**TASK INSTRUCTIONS:**
Leaving out the pictures, return word for word the stretch of entries below from the line holding "The image size is (500, 600)." through the line holding "This screenshot has width=794, height=565.".

[Screenshot grounding data]

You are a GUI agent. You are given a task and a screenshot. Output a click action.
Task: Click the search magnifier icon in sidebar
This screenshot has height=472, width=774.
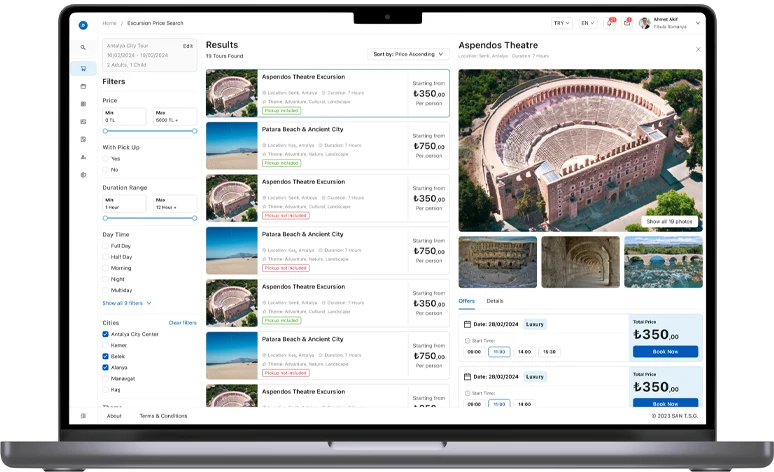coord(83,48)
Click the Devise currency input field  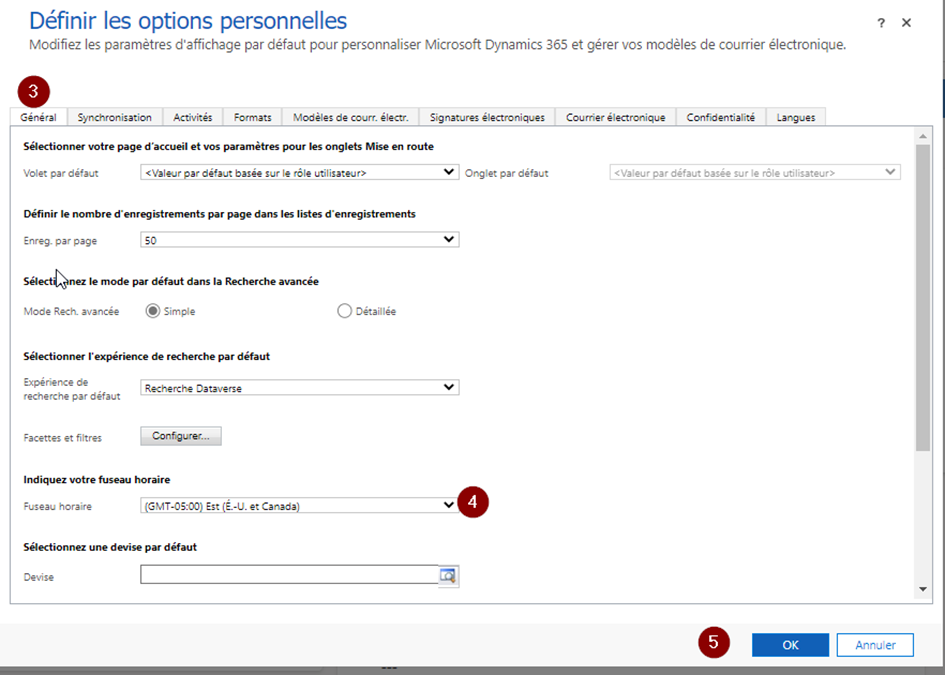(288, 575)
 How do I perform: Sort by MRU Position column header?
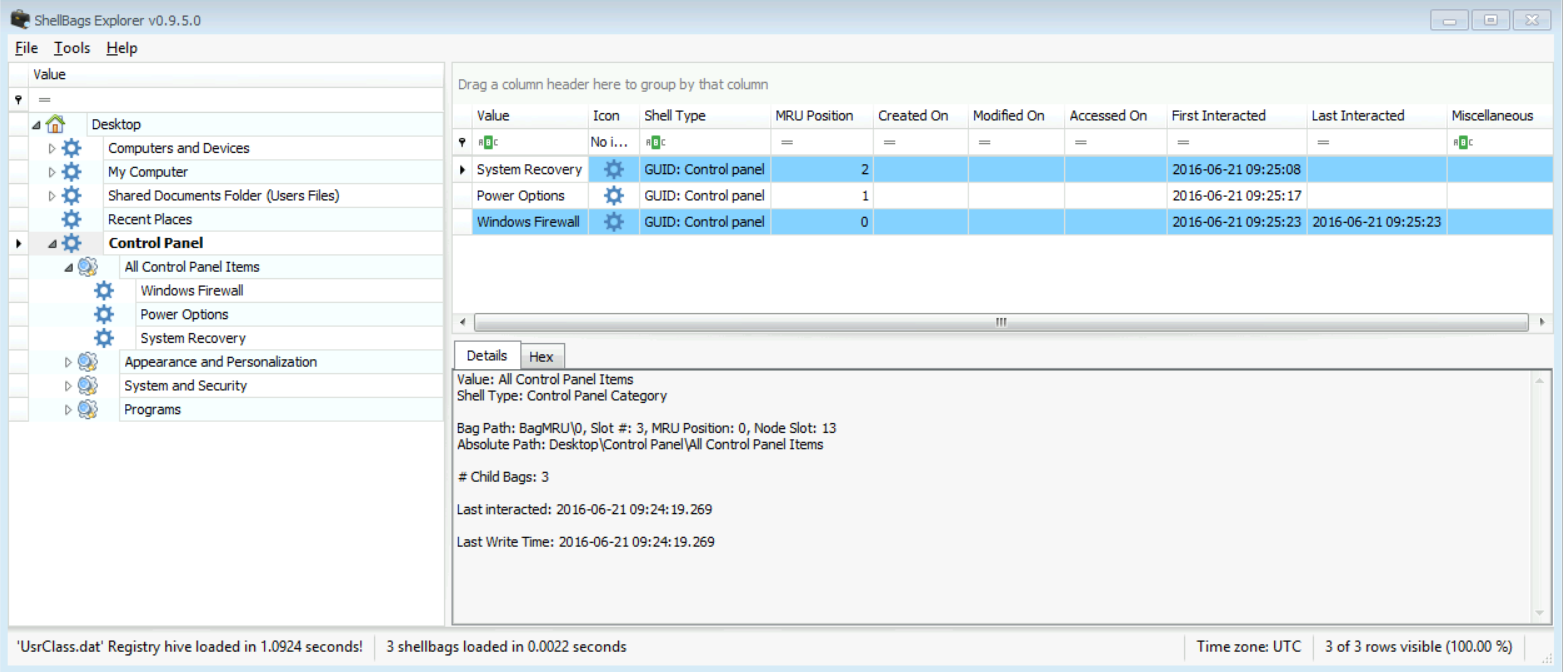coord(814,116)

* * *

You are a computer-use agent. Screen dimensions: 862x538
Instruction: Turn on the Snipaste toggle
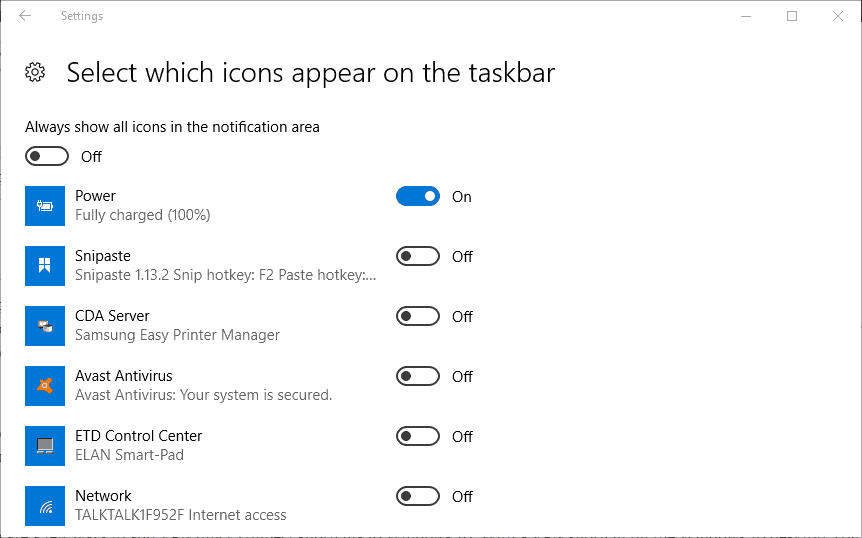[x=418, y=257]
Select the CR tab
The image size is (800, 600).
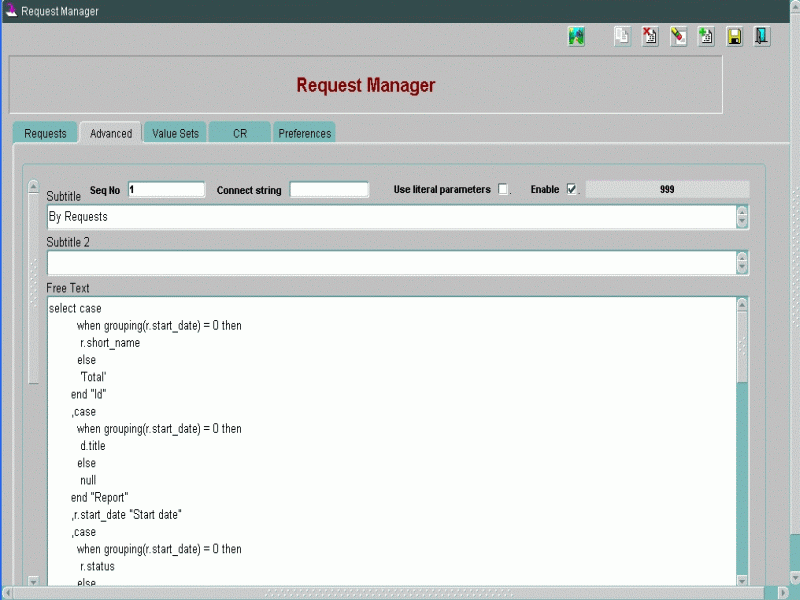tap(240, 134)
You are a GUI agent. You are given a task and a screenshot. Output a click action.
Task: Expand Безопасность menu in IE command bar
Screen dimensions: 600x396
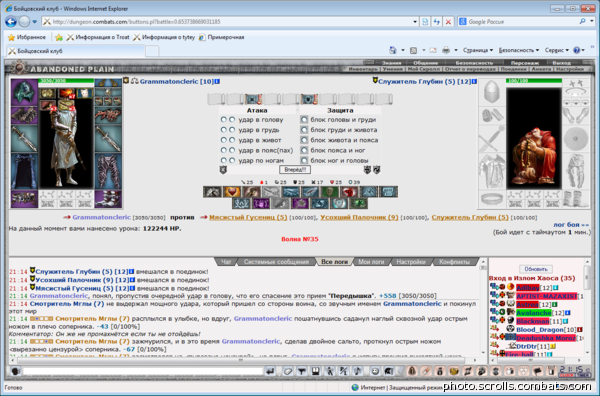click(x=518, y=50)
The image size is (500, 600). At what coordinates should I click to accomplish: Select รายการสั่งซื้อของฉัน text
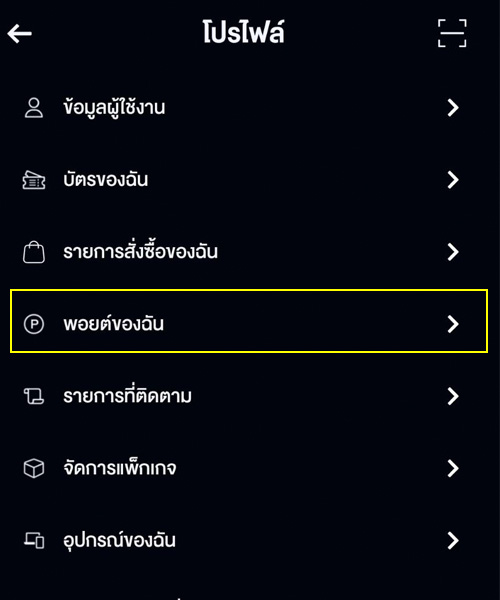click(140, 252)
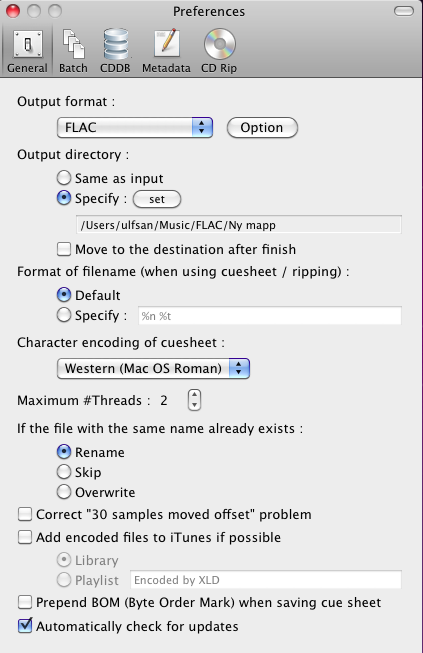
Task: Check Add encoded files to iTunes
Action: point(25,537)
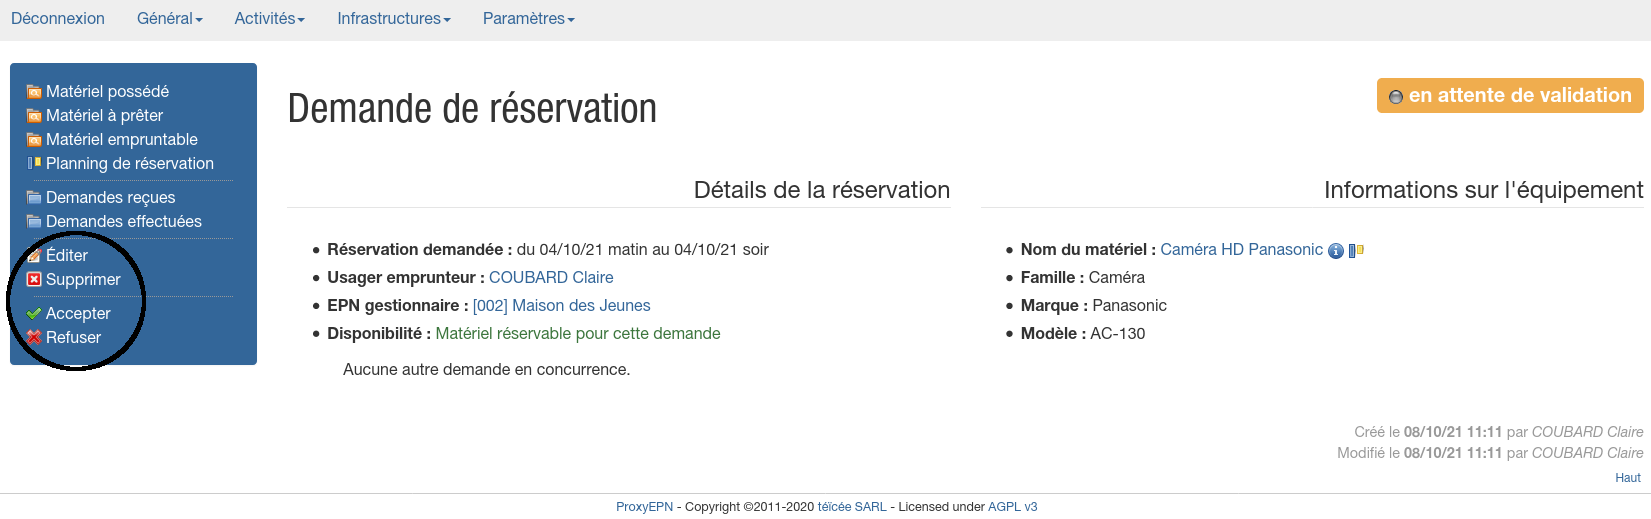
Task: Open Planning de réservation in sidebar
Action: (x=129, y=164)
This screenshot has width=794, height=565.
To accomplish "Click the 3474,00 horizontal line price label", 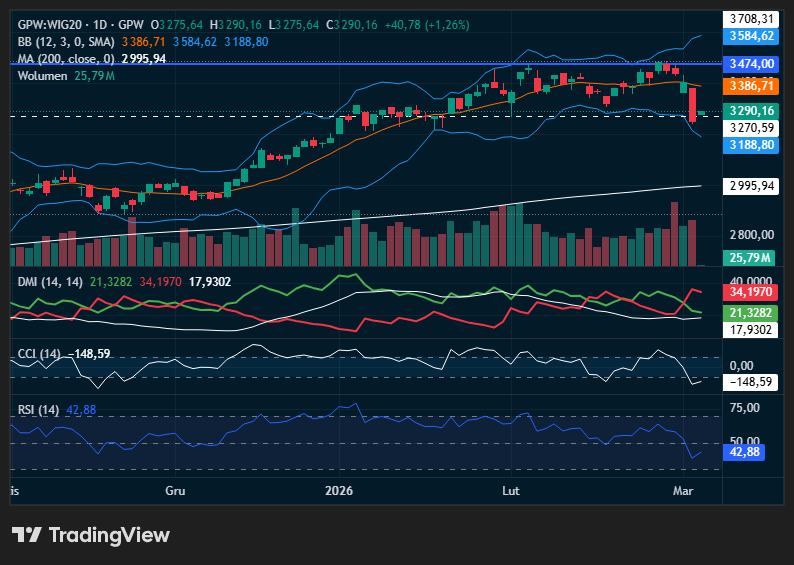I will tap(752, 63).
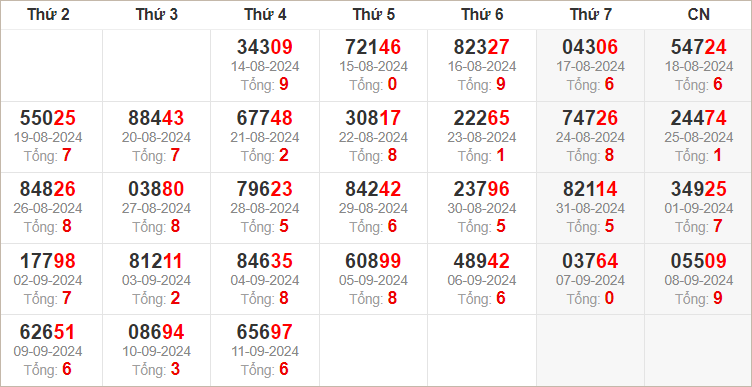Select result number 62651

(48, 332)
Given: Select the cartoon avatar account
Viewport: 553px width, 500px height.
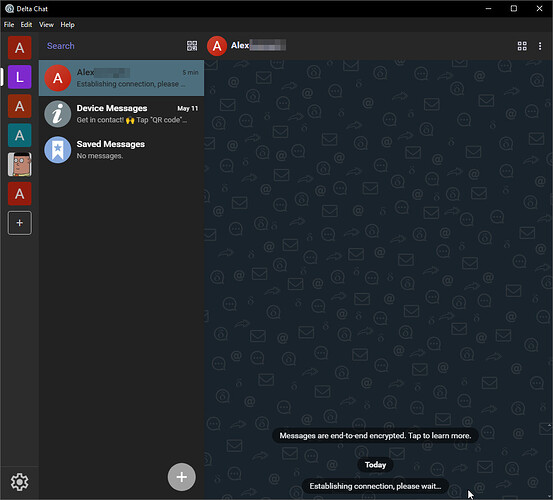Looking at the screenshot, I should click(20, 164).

**EXERCISE OUTPUT:**
The image size is (500, 600). At what coordinates should I click to accomplish: Select รายการสั่งซื้อของฉัน text
click(140, 252)
Task: Check Add encoded files to iTunes
Action: point(25,537)
Task: Open Planning de réservation in sidebar
Action: (x=129, y=164)
This screenshot has width=794, height=565.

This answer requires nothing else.